Task:
Once you find the line containing "[Stránky ČT art] (687, 2381)" in the data below, copy it and each following line exactly, up to and including the line containing "[Twitter] (373, 2395)", and nothing else.

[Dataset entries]
Segment Open

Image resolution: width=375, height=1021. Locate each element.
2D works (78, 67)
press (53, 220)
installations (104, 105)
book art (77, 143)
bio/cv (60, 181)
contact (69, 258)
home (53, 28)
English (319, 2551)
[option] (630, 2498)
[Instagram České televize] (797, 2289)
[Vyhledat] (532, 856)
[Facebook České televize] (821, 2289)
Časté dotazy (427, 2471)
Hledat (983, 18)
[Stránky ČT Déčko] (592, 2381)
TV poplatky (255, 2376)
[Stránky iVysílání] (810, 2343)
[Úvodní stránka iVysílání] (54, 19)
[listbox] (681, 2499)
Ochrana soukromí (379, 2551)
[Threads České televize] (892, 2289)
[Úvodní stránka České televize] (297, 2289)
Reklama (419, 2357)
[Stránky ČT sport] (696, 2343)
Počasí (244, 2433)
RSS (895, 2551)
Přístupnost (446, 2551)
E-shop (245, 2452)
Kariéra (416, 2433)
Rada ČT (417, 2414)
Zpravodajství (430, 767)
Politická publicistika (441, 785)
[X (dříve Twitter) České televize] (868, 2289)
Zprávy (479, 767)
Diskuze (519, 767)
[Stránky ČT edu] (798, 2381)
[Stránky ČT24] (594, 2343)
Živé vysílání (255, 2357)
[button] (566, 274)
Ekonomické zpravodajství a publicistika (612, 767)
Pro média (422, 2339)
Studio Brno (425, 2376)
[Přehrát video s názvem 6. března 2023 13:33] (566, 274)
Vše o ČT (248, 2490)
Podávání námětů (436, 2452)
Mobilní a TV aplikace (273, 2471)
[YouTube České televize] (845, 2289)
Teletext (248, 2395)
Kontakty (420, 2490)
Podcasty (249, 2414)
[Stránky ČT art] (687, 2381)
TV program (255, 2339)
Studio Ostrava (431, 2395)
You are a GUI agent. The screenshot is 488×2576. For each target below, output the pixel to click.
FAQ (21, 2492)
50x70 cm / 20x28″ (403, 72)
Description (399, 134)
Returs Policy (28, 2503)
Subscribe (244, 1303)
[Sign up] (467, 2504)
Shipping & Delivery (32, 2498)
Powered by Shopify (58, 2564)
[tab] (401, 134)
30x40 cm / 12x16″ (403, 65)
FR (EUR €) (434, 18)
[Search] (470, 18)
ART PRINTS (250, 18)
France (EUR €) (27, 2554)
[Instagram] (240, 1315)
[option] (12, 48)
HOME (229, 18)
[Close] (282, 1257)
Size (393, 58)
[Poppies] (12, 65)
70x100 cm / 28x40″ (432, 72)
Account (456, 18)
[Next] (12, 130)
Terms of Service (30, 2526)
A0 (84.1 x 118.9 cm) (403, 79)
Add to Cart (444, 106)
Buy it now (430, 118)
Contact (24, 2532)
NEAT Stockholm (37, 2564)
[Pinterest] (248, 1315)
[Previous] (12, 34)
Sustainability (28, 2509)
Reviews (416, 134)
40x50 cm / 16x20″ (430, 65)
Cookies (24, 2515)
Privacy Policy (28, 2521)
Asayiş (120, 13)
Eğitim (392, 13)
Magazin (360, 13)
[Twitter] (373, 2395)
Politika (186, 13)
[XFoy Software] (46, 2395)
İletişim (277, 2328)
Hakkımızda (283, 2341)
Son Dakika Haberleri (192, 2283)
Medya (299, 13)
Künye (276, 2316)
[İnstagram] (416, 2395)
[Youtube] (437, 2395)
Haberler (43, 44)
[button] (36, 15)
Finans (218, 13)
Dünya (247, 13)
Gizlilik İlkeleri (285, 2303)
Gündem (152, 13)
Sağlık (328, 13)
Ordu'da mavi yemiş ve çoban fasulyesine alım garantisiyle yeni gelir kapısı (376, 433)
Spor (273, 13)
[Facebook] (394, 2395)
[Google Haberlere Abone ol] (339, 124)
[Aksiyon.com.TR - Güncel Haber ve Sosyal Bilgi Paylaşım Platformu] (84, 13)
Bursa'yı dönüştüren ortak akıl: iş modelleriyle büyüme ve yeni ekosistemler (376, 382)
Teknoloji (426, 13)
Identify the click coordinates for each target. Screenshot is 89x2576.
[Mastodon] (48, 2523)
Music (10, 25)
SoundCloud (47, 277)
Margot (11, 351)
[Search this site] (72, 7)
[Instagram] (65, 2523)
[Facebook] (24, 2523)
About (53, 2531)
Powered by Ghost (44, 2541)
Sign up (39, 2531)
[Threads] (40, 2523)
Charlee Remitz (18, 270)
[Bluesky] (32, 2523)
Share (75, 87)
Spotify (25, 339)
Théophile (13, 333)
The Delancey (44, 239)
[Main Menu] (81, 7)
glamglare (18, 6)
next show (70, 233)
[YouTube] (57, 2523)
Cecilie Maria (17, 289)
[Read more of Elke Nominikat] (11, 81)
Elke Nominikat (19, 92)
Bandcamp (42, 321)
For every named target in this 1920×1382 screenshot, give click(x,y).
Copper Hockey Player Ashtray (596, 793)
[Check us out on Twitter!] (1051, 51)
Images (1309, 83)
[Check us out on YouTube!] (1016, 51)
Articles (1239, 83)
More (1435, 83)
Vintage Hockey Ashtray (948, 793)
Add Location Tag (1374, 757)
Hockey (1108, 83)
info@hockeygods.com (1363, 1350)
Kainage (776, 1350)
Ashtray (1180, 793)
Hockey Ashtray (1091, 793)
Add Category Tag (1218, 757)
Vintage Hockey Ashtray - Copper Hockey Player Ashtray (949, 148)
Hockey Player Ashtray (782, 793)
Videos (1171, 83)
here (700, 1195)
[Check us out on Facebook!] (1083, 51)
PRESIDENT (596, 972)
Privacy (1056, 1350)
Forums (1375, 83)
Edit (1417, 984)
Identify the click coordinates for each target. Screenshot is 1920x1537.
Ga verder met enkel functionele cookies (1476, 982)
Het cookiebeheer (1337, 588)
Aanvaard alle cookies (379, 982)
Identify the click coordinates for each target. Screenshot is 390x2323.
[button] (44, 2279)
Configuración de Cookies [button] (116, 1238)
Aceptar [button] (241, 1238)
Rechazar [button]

Segment Closed

Exercise answer:
[Stránky ČT art] (687, 2381)
TV program (255, 2339)
Studio Ostrava (431, 2395)
You are a GUI agent. The screenshot is 488×2576. For each target below, output the pixel to click.
FAQ (21, 2492)
50x70 cm / 20x28″ (403, 72)
Description (399, 134)
Returs Policy (28, 2503)
Subscribe (244, 1303)
[Sign up] (467, 2504)
Shipping & Delivery (32, 2498)
Powered by Shopify (58, 2564)
[tab] (401, 134)
30x40 cm / 12x16″ (403, 65)
FR (EUR €) (434, 18)
[Search] (470, 18)
ART PRINTS (250, 18)
France (EUR €) (27, 2554)
[Instagram] (240, 1315)
[option] (12, 48)
HOME (229, 18)
[Close] (282, 1257)
Size (393, 58)
[Poppies] (12, 65)
70x100 cm / 28x40″ (432, 72)
Account (456, 18)
[Next] (12, 130)
Terms of Service (30, 2526)
A0 (84.1 x 118.9 cm) (403, 79)
Add to Cart (444, 106)
Buy it now (430, 118)
Contact (24, 2532)
NEAT Stockholm (37, 2564)
[Pinterest] (248, 1315)
[Previous] (12, 34)
Sustainability (28, 2509)
Reviews (416, 134)
40x50 cm / 16x20″ (430, 65)
Cookies (24, 2515)
Privacy Policy (28, 2521)
Asayiş (120, 13)
Eğitim (392, 13)
Magazin (360, 13)
[Twitter] (373, 2395)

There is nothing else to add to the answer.